Muguette m’a confiée un pan de sa vie dont j’ignorais encore tout. Après les dix années passées à la ferme, mariée avec André et maman de deux fils que seuls onze petits mois séparaient, Muguette avait accueilli pour le compte de la DASS une fratrie de trois enfants: une soeur et deux frères. Le plus jeune avait trois ans. Ils avaient été retirés à leur mère qui se prostituait. Les enfants avaient vécu cinq ans avec Muguette et les siens. Elle me racontait combien, au début, il avait été difficile de donner une douche au plus jeunes des enfants qui n’avait encore jamais été lavé intégralement. Les cinq enfants s’entendaient à merveille. Ils dormaient à l’étage. La grande soeur était une excellente élève. Les enfants s’épanouissaient dans cette maison où Muguette confectionnait toujours de bons repas, des gâteaux et des confitures, où les chiens, le chat, les oiseaux, le cheval et les moutons apportaient beaucoup de joie, les draps sentaient toujours bon, les légumes venaient du potager et les fruits du verger et l’ambiance était légère. Un jour, une assistante sociale était venue chercher la fratrie. La maman avait réussi à se sortir de la misère. Elle s’était mariée. Son mari et elle partaient vivre à Toulouse. Muguette, son mari et leurs deux fils étaient restés inconsolables pendant de longues semaines. J’imaginais le vide qu’avaient pu laisser les trois enfants dans la famille. La fille aînée travaille à l’aéroport de Blagnac. Ses deux frères ont eu plus de mal à trouver un équilibre dans la vie.

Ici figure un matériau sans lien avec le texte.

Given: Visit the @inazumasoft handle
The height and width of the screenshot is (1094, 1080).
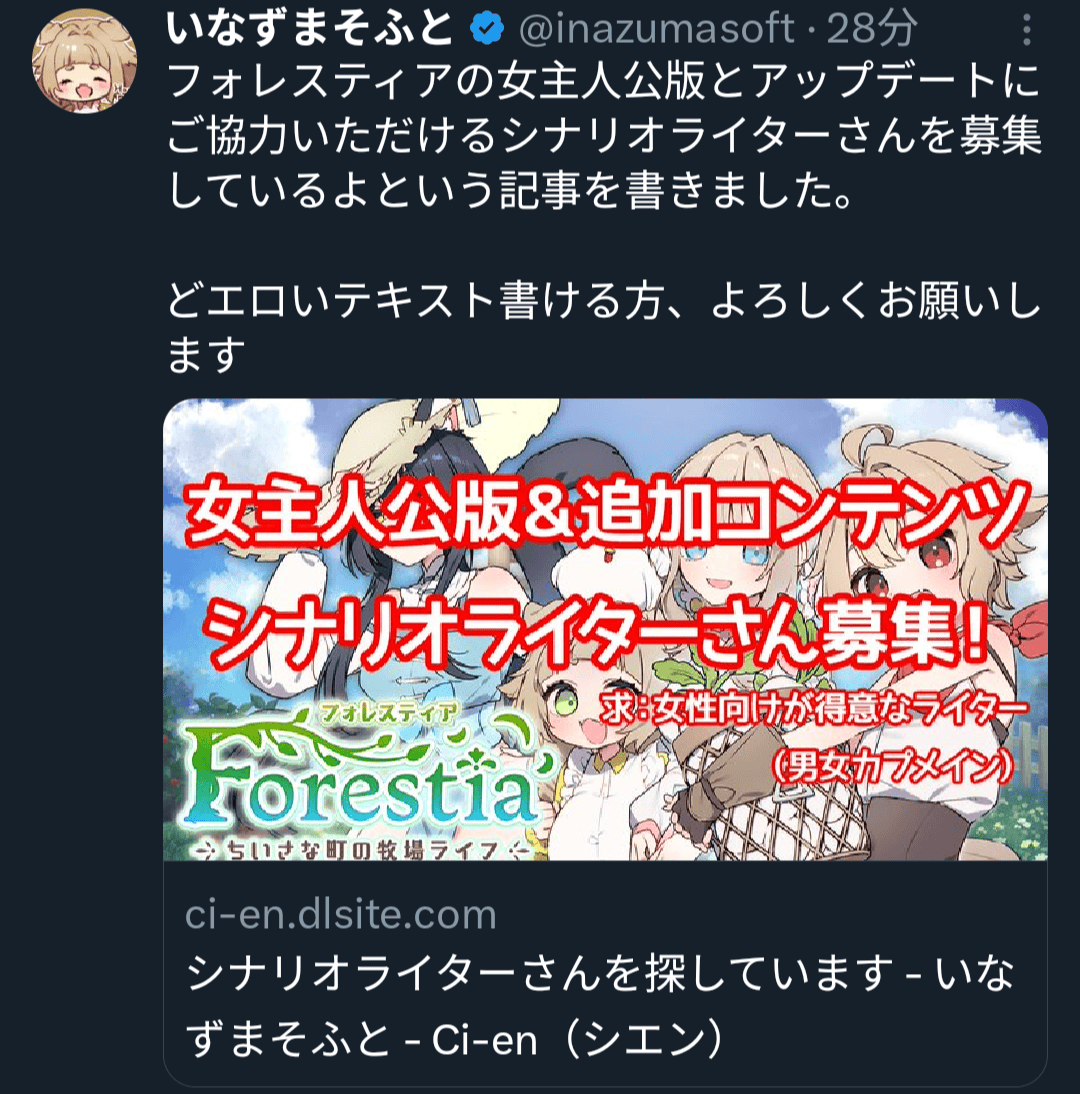Looking at the screenshot, I should point(657,29).
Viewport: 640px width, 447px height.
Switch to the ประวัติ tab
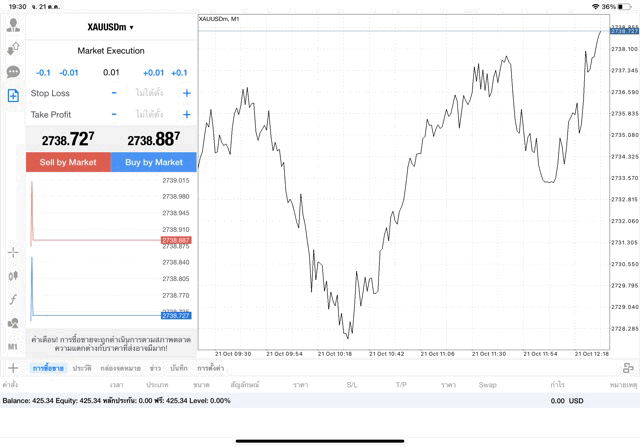(82, 368)
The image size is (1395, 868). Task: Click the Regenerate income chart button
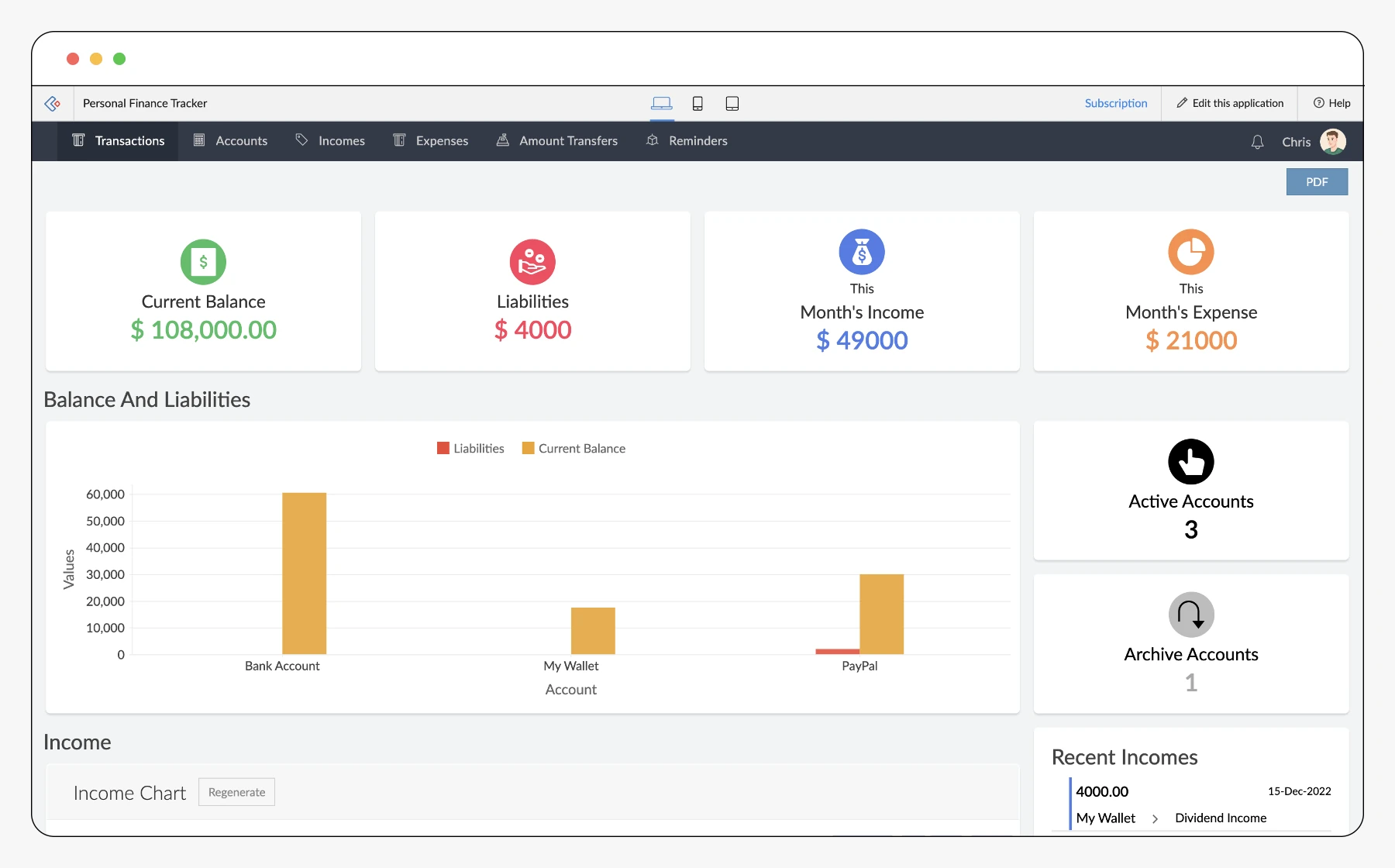(236, 792)
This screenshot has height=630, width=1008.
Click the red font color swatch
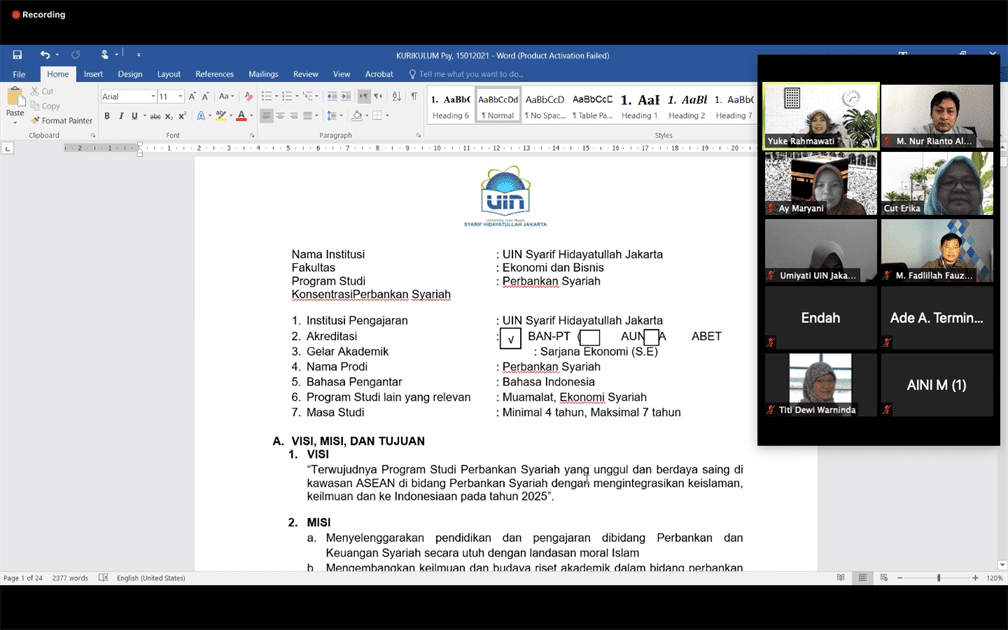click(241, 117)
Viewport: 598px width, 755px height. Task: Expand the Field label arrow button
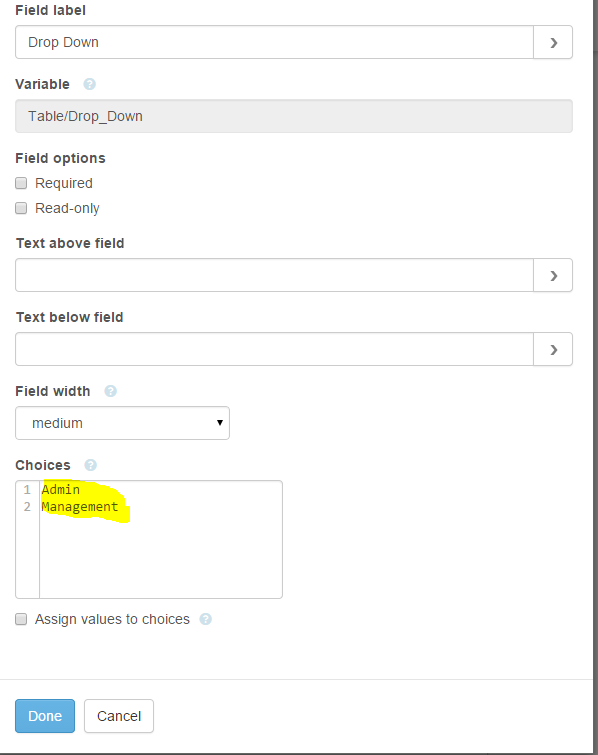(x=553, y=42)
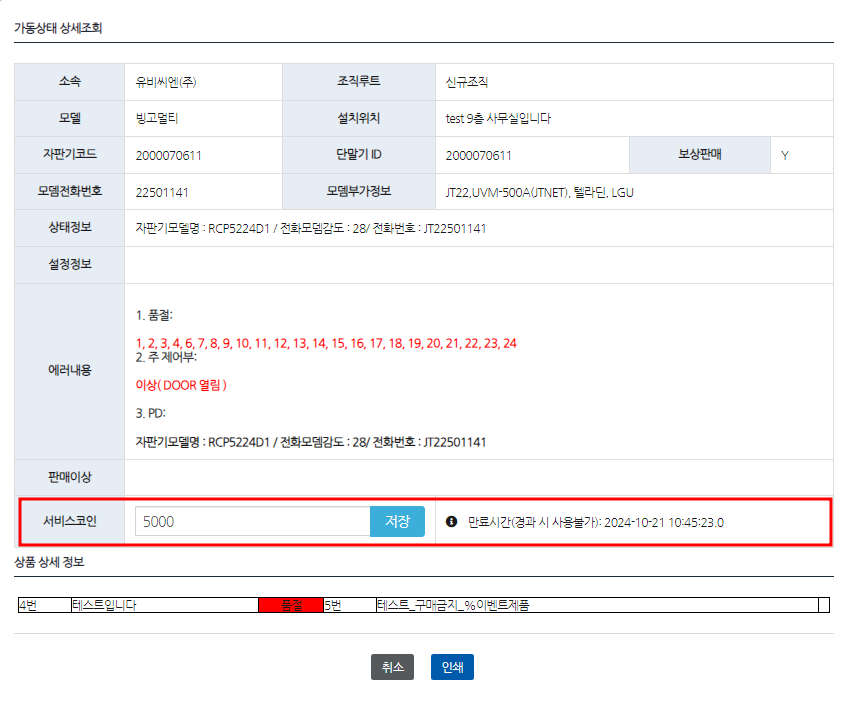This screenshot has width=842, height=709.
Task: Click the 모뎀전화번호 value 22501141
Action: click(161, 191)
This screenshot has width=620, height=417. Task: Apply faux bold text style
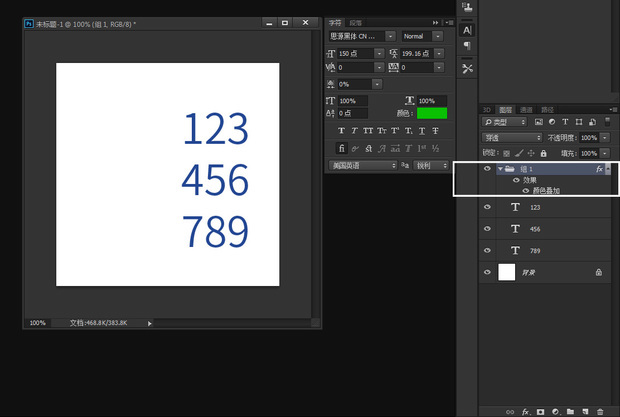click(342, 130)
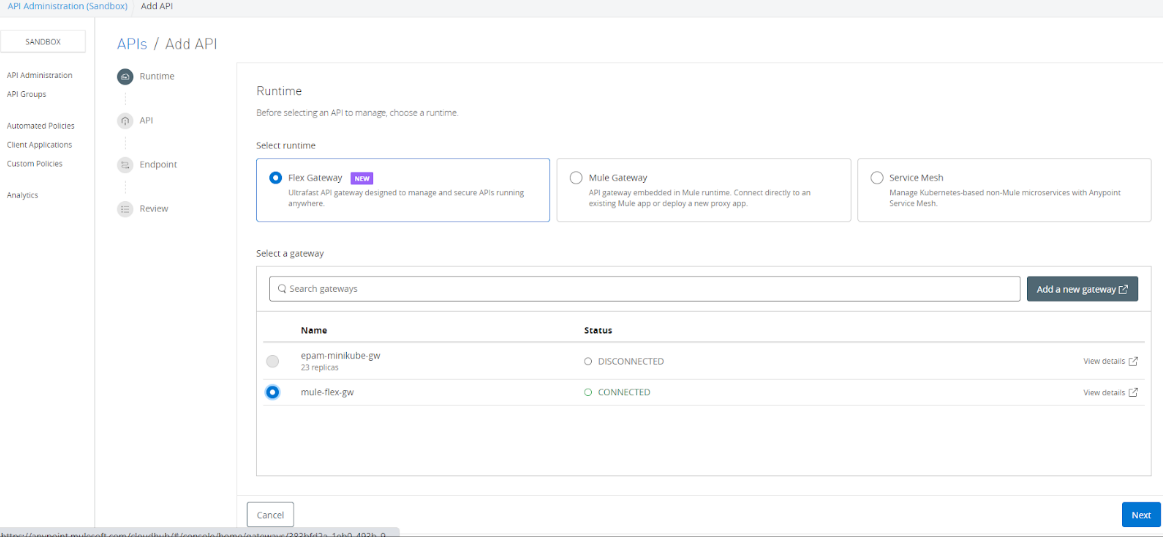Screen dimensions: 1163x537
Task: Open API Groups in the sidebar
Action: pyautogui.click(x=27, y=94)
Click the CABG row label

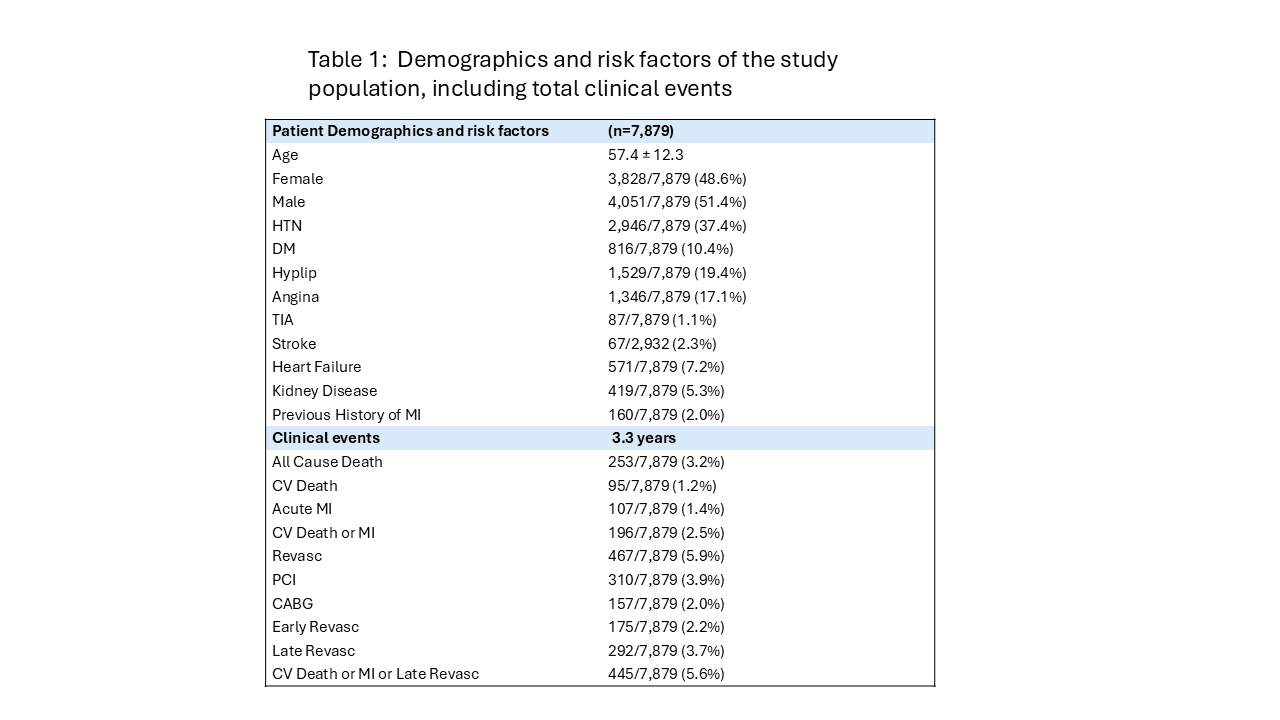point(290,603)
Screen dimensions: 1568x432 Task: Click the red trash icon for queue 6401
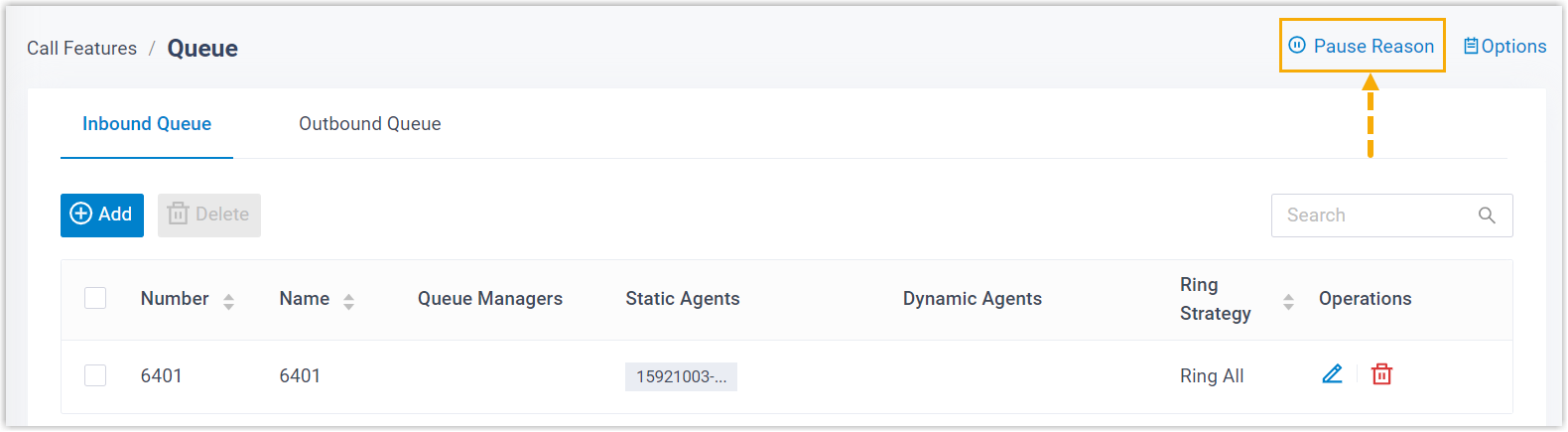click(x=1381, y=374)
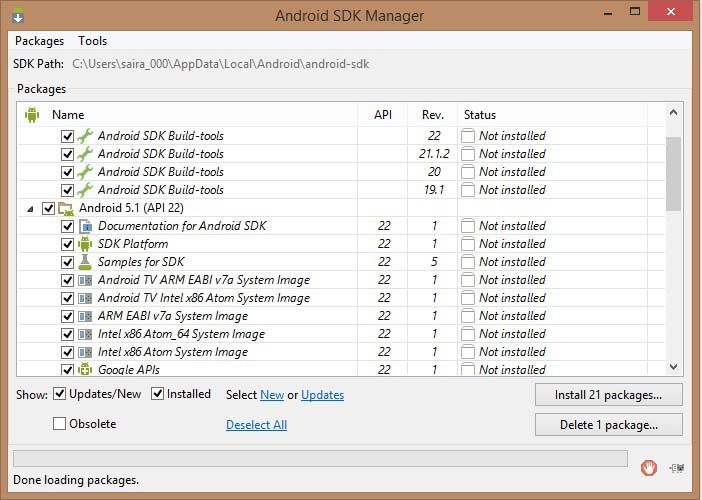Collapse the Android 5.1 (API 22) tree node
Screen dimensions: 702x500
click(x=30, y=208)
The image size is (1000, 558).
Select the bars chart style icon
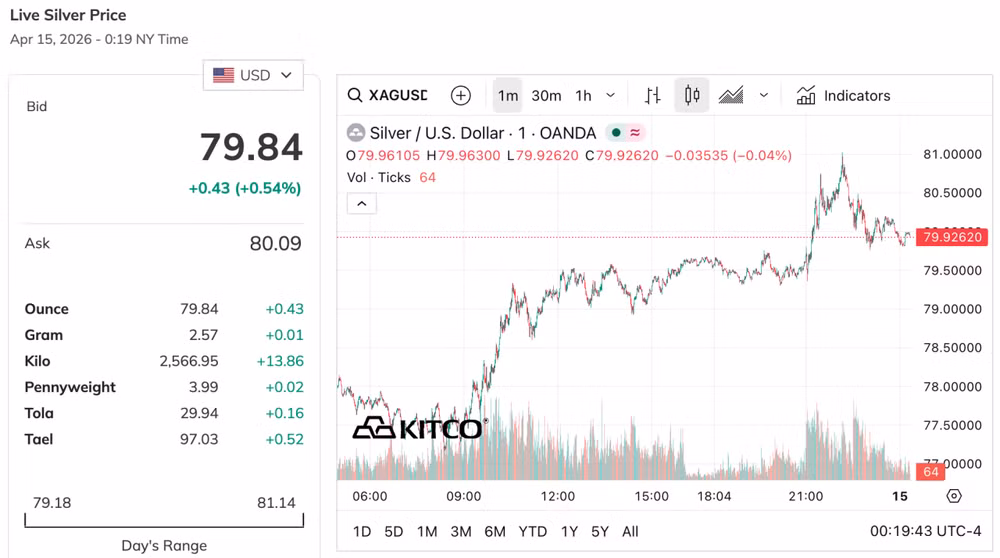pyautogui.click(x=653, y=96)
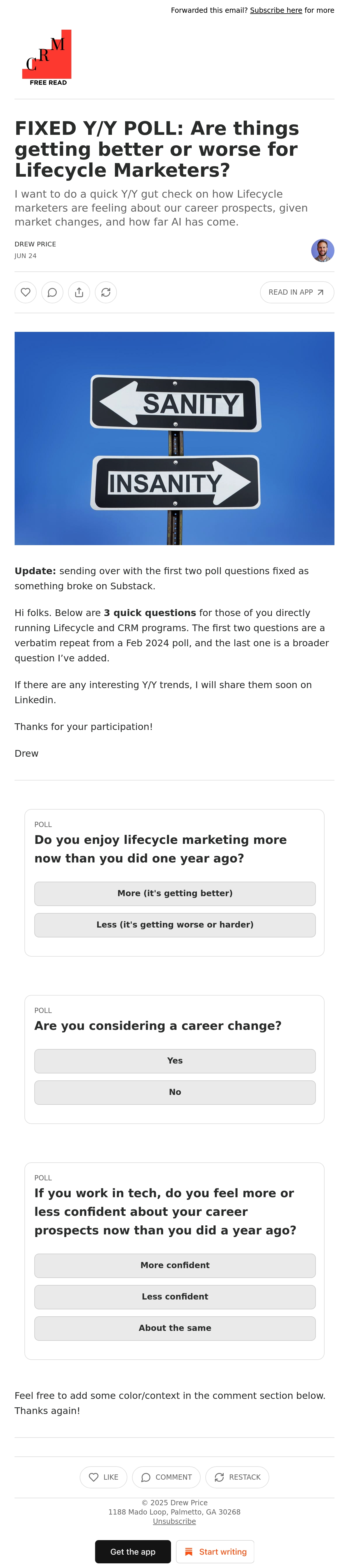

Il bruine et la brume tient encore dans ses bras les contours du plateau. La pluie, sur les fenêtres, donne du monde extérieur une vision brouillée. Céleste est déjà rentrée du lycée. Louis passera la porte un peu avant 13h00 et demandera : »on a quoi pour le déjeuner? ». Quant à Victoire, j’irai la chercher avec Léa à la descente du car à 14h00. La machine à laver la vaisselle a fini de tourner. Le petit chat dort sur le lit martiniquais. Fantôme, lui, est roulé en boule sur un coussin dans l’entrée. Une patiente sera bientôt là. Un mercredi ordinaire dans la vie d’une famille à la campagne.